There is a saying in India: “A home without a grandmother is like a house without a lamp.” That lamp, however, is rarely solitary. In an Indian household, it is a chandelier of voices, smells, rituals, and unspoken rules—all flickering together in beautiful, exhausting, irreplaceable harmony. Download Alka Bhabhi 2024 Hindi Bindas Times Short Films
This is the hour of adda (in Bengal) or tapri (in Mumbai)—the aimless, glorious chatter that holds the family together. No agenda. Just presence. The Indian family lifestyle is not efficient. It is not quiet. It does not optimize for productivity or personal space. But it optimizes for something rarer: resilience through connection . In a world where loneliness is a global
Food is not nutrition; it is narrative. Each region—each household —has its secrets. A pinch more jeera here. A family recipe for paneer that no one writes down. The father’s insistence on achar (pickle) with every meal. The child who will only eat dal if it has tadka of garlic. The reward is never eating alone, never facing
To understand Indian family life is not to study a culture, but to enter a living, breathing organism. It is a place where the individual dissolves into the "we," where the morning tea is never drunk alone, and where the front door is always metaphorically (and often literally) open. The day begins not with an alarm, but with a sound: the gentle krrr of a pressure cooker, the clink of steel cups, and the low murmur of the bhajans (devotional songs) from the pooja room. The mother—or Maa —is already awake. She is the axis on which the family turns.
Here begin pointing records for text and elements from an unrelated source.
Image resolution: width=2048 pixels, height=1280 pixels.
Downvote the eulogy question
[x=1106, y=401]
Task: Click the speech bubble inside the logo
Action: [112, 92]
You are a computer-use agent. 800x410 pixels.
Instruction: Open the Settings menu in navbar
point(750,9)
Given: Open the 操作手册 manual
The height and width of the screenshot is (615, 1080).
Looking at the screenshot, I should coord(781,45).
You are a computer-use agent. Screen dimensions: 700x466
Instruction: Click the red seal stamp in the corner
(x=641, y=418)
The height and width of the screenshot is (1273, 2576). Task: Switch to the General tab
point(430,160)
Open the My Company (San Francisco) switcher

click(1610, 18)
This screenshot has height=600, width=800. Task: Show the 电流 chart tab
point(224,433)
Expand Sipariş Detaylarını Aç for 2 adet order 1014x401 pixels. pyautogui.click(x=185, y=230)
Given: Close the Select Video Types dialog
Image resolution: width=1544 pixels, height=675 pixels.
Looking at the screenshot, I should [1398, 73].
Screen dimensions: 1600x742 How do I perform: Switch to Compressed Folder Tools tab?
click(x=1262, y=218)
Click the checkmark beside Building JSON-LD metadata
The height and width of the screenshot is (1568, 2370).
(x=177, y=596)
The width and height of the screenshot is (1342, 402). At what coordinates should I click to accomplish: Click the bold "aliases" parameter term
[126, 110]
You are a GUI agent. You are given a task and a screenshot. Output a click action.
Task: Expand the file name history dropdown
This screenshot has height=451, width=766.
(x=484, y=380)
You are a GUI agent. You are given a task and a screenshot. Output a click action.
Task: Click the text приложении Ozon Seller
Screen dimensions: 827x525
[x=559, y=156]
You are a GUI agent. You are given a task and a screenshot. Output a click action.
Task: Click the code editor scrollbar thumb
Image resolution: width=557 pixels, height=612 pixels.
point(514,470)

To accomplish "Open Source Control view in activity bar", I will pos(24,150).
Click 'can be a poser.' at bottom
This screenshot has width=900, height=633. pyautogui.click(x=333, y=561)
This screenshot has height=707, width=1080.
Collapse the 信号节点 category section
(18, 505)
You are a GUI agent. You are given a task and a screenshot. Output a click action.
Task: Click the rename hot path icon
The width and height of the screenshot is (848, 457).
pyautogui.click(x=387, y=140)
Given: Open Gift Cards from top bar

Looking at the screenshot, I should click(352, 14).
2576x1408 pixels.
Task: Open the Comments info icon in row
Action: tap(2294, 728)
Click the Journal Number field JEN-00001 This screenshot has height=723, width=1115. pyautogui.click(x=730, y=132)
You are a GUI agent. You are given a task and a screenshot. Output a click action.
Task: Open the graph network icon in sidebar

In the kitchen, ginger and cardamom infuse boiling milk. This is not just tea; it is chai , the currency of connection. By 6 AM, the father is reading the newspaper aloud, annotating world events with grunts of approval or dismay. Grandfather is doing his surya namaskar on the balcony. Grandmother is already on the phone with her sister, discussing the neighbor’s daughter’s wedding.
The TV blares a soap opera where the villain wears too much eyeliner. The father scrolls WhatsApp forwards (“Forward this to 10 groups for good luck”). The children do homework while secretly watching YouTube. Grandmother tells a story from the Ramayana that somehow ends with a lesson about not wasting food.